§ **CONSIGNE**
Répondez à ces trois questions à partir du texte sur la participation citoyenne :
1. Dans les dispositifs de délibération seulement consultatifs, à qui reviennent les décisions finales ?
2. Dans le cas du Vallon, quel objectif la séance d'information a-t-elle fixé ?
3. Au sein du service de l'urbanisme, quel changement a touché le projet Vallon ?

§ **TEXTE CHOISI**
Dans certains cas, la participation se limite à une information des citoyens qui se veut claire et régulière sur les projets d’aménagement. Dans d’autres cas, elle prend la forme de dispositifs complexes de délibération; mais ces derniers ne sont souvent que consultatifs, les décisions finales appartenant non pas aux habitants mobilisés, mais aux autorités politiques et administratives, sans que cette distinction entre «être consulté» et «pouvoir décider» soit toujours clairement explicitée au début du processus. Les attentes et les besoins que fait naître le processus participatif risquent dès lors d’être déçues, délégitimant du coup l’ensemble du dispositif.

Dans le cas du Vallon, une séance d’information a d’emblée clarifié les objectifs poursuivis: élaborer avec les habitants le programme pour un mandat d’études soumis aux professionnels, consultation donc, mais pas décision. Si cette clarté au début du processus participatif a eu l’avantage de ne pas soulever des attentes collectives trop fortes, la suite des évènements, une fois le programme lancé, a néanmoins déçu les acteurs engagés : attente de plusieurs mois sans nouvelle de l’administration; séance d’information programmée à la dernière minute; changement abrupte de la responsable du projet Vallon au sein du service de l’urbanisme… L’engagement citoyen ne doit donc pas seulement être stimulé au début du processus, mais faire l’objet d’attention et de soutien durant toute la durée du projet d’aménagement.

§ **SECTION DES DONNÉES**
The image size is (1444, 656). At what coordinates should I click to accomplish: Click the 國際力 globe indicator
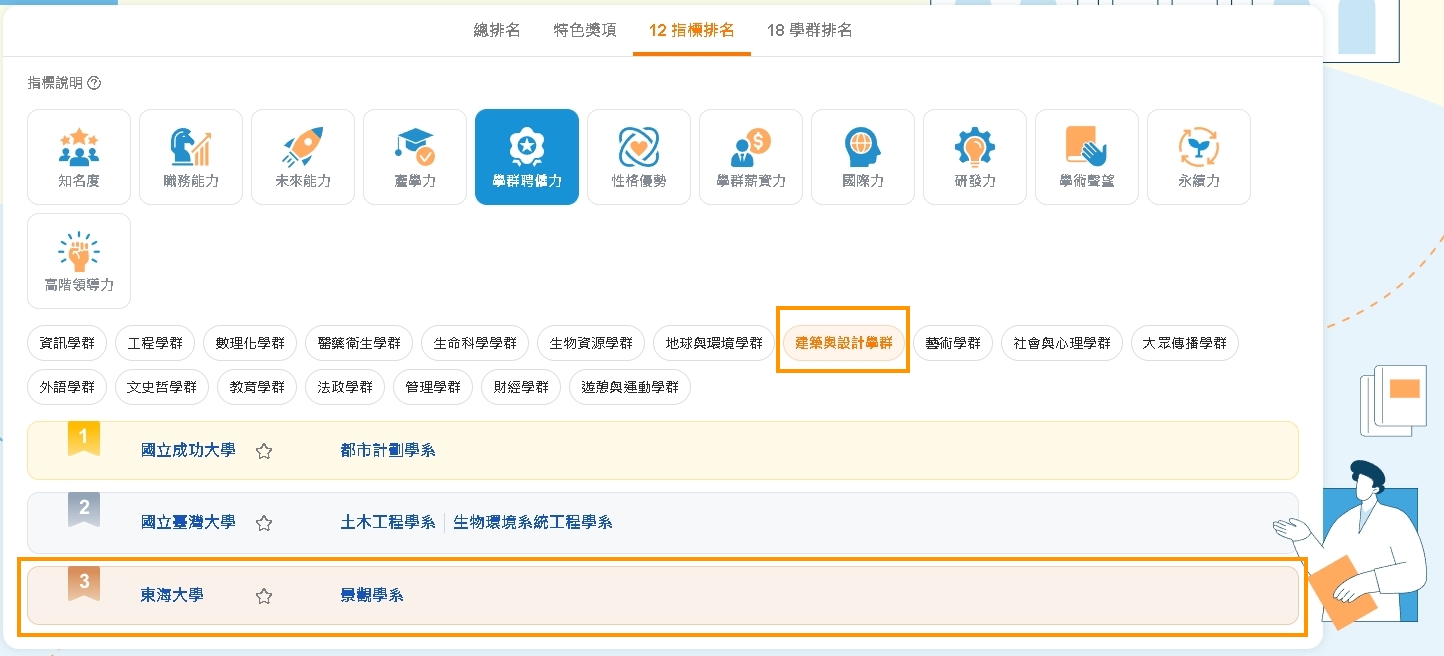point(863,156)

§ **CORRIGÉ**
1. Elles reviennent aux autorités politiques et administratives, et non aux habitants mobilisés.
2. Elle a fixé l'objectif d'élaborer avec les habitants le programme d'un mandat d'études soumis aux professionnels.
3. La responsable du projet a changé de façon abrupte.